Any such capital gain or loss will be long-term capital gain or loss if the stock has been held for more than one year. 
 If You Make a
Section 83(b) Election 
 If you make a Section 83(b) election, you will have Form W-2 compensation income equal to the fair
market value of the shares of restricted stock at the time the shares are granted. Such compensation income will be subject to federal and state income and employment tax withholding at the time the restricted stock is granted. TO BE VALID
THE ELECTION MUST BE FILED WITH THE IRS SERVICE CENTER WHERE YOU NORMALLY FILE YOUR FORM 1040 NO LATER THAN 30 DAYS AFTER THE DATE THE RESTRICTED STOCK WAS GRANTED TO YOU. Failure to file within the 30-day period will invalidate your
Section 83(b) election. In addition, the Section 83(b) election, once made, is irrevocable unless the IRS consents to the revocation. The IRS requires you to provide the Company with a copy of the election so that we may properly withhold
taxes and report the income, and you must file a copy of the election with your tax return for the year in which such election is effective. 

After the date of vesting, if you sell the vested stock, you will have capital gain or loss equal to the difference between the fair market value of the
stock on the date of sale and your basis in the stock, which should equal the amount of compensation income you recognized on the date of grant pursuant to the Section 83(b) election. Any such capital gain or loss will be long-term capital gain
or loss if the stock has been held for more than one year. 

 Thus, by making the Section 83(b) election, all future appreciation from the date of grant of the
restricted stock is taxed as capital gain. If no Section 83(b) election is made, all future appreciation from the date of grant of the restricted stock until the date the restricted stock becomes vested is taxed as ordinary income. 

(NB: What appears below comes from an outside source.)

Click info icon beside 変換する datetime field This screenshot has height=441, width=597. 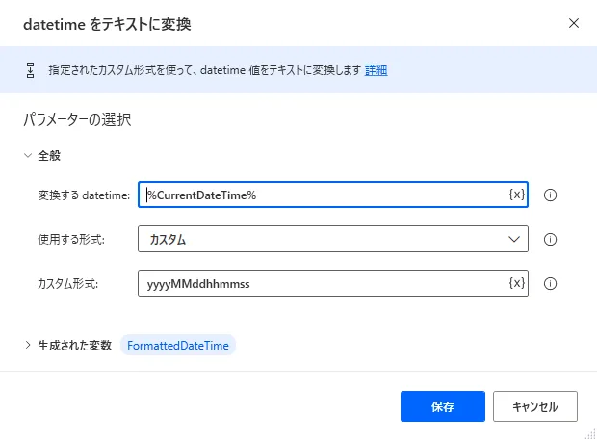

Please contact us at 800-799-5335 if you would like a sample Section 83(b) Election Form. If you determine that a Section 83(b) Election is
appropriate for you, your Section 83(b) Election Form must be filed with the IRS Service Center where you normally file your Form 1040 within 30 days of the date the restricted stock was granted to you, and a copy must be promptly provided to
the Company. In addition, you must attach a copy of your Section 83(b) election with your federal income tax return for the year of grant. 

However, if you make the Section 83(b) election, then in the event you forfeit the shares upon termination of employment before the vesting
period expires, you will not be entitled to a tax deduction for the amount that was reported as compensation income when the the shares were granted. 

This is a general summary of the tax consequences of the receipt of Barnes & Noble restricted stock. We strongly recommend that you
consult your tax advisor before making a Section 83(b) election to review the possible benefits and detriments of such election given your specific situation.